What you will do: The entries that follow should be reproduced exactly, with no images carried over.

Listed records:
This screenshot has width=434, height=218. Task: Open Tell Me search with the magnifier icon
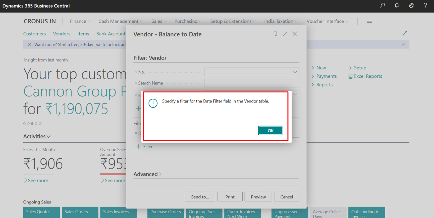tap(382, 5)
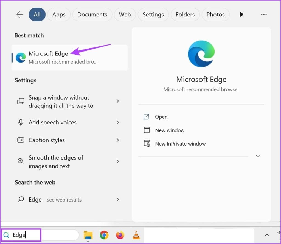Switch to the Apps filter tab
The height and width of the screenshot is (244, 281).
pos(59,15)
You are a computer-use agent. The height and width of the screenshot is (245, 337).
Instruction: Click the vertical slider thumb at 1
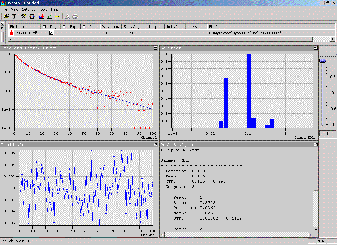[x=323, y=61]
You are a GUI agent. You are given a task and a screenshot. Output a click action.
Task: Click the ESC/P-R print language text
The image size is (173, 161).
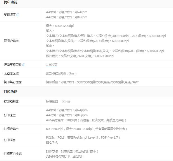(52, 143)
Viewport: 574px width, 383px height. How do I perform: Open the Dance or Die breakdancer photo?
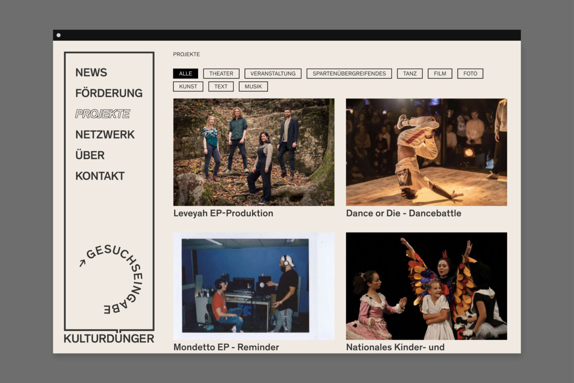click(x=426, y=152)
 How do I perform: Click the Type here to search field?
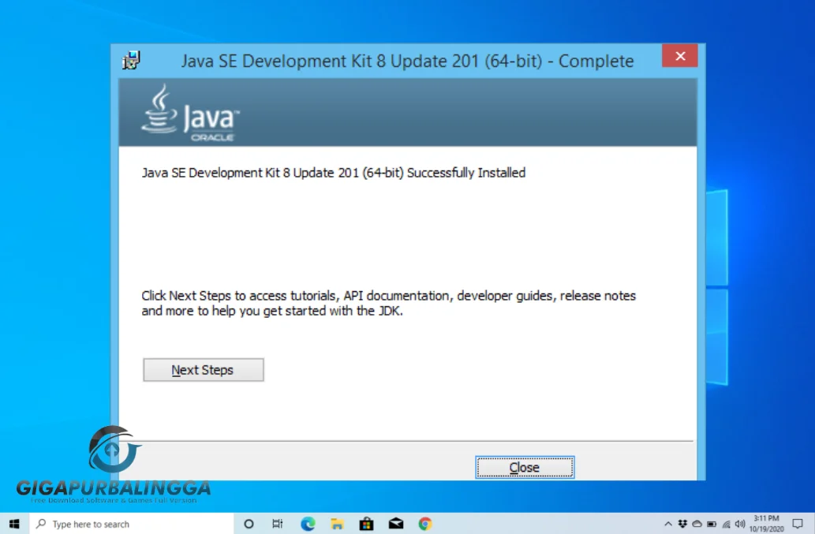coord(126,523)
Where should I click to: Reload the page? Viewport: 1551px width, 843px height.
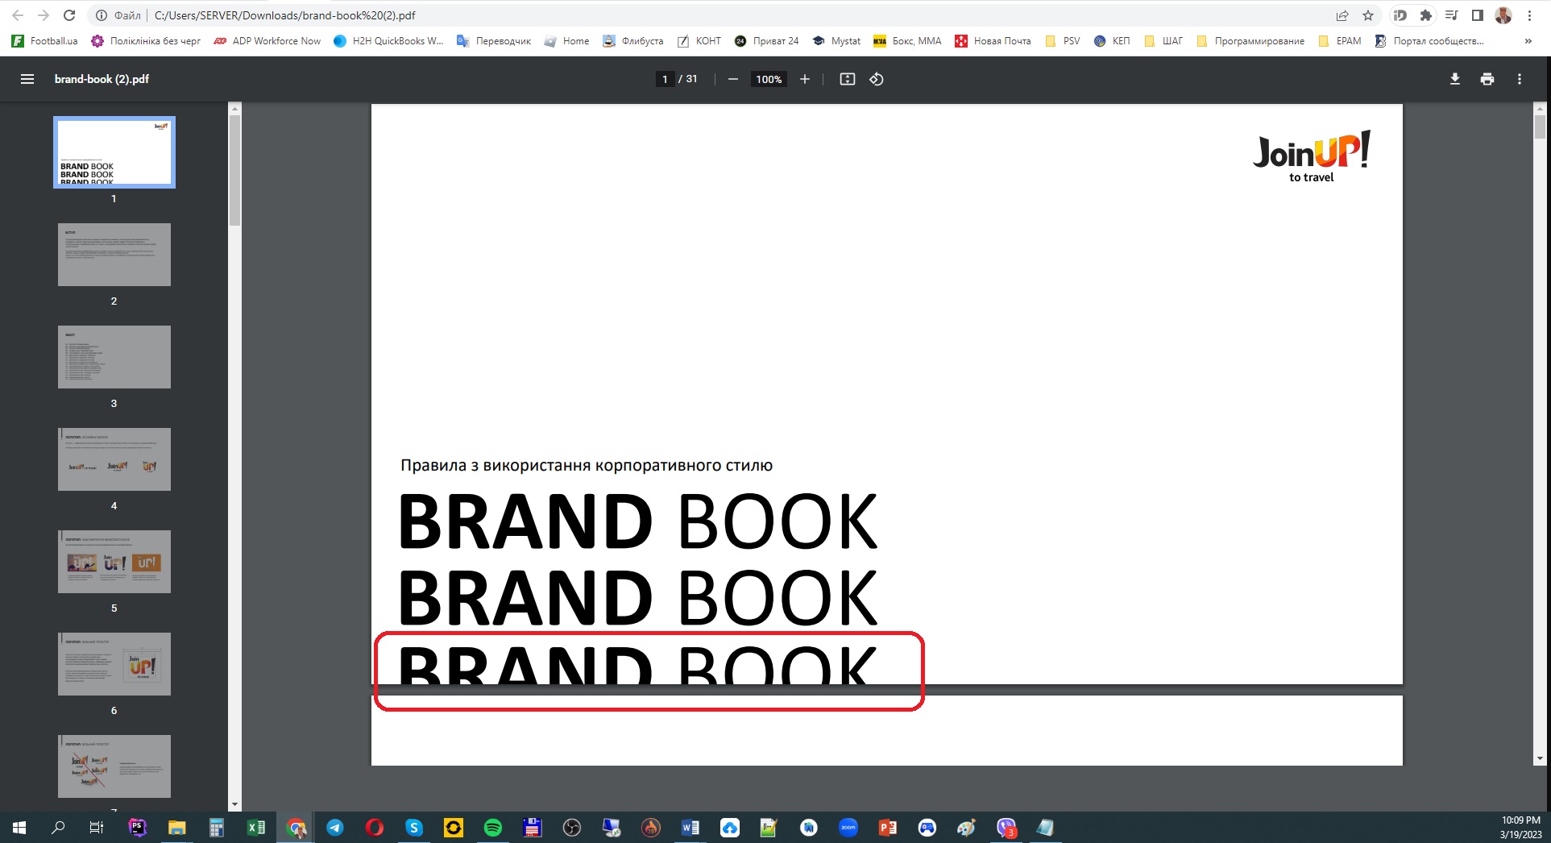click(x=69, y=15)
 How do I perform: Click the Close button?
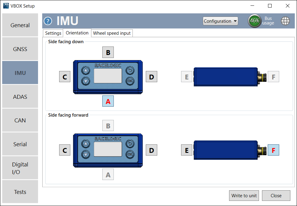pyautogui.click(x=276, y=195)
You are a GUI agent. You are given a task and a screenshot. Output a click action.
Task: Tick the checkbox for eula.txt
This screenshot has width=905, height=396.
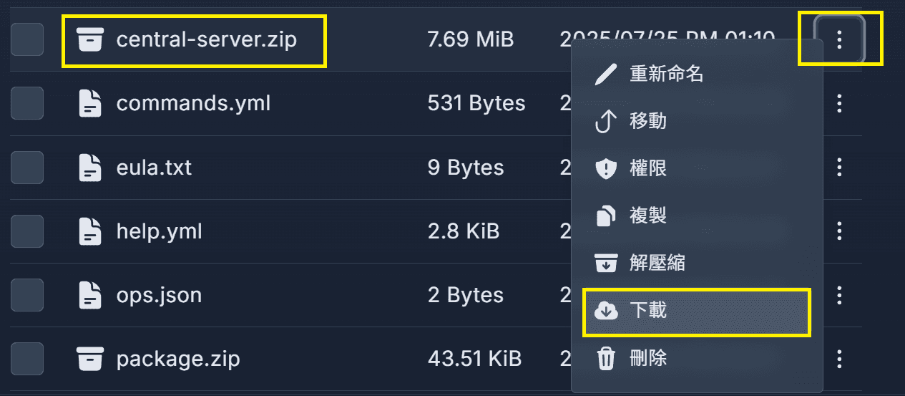click(27, 168)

Solved problem:
This screenshot has width=434, height=218. Task: Open Tell Me search with the magnifier icon
tap(382, 5)
Switch to the Apps filter tab
The height and width of the screenshot is (244, 281).
pos(59,15)
You are a computer-use agent. The height and width of the screenshot is (245, 337).
Instruction: Click the vertical slider thumb at 1
[x=323, y=61]
You are a GUI agent. You are given a task and a screenshot. Output a click action.
Task: Click the ESC/P-R print language text
The image size is (173, 161).
(52, 143)
Viewport: 574px width, 383px height. How do I perform: Open the Dance or Die breakdancer photo?
click(x=426, y=152)
 How do I perform: Click the Type here to search field?
coord(126,523)
Where should I click to: Reload the page? Viewport: 1551px width, 843px height.
click(x=69, y=15)
 How do I perform: Click the Close button?
pyautogui.click(x=276, y=195)
You are a GUI agent. You are given a task and a screenshot. Output a click action.
Task: Tick the checkbox for eula.txt
This screenshot has width=905, height=396.
click(27, 168)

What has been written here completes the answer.